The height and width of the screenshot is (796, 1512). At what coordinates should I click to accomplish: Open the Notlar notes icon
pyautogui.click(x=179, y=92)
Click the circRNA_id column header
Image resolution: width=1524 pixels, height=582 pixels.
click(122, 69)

• [EXERCISE PROMPT]: Each line of the material is to be returned precisely as written.

• [YOUR SOLUTION]:
The height and width of the screenshot is (796, 1512). At what coordinates should I click to accomplish: Open the Notlar notes icon
pyautogui.click(x=179, y=92)
Click the circRNA_id column header
Image resolution: width=1524 pixels, height=582 pixels.
click(122, 69)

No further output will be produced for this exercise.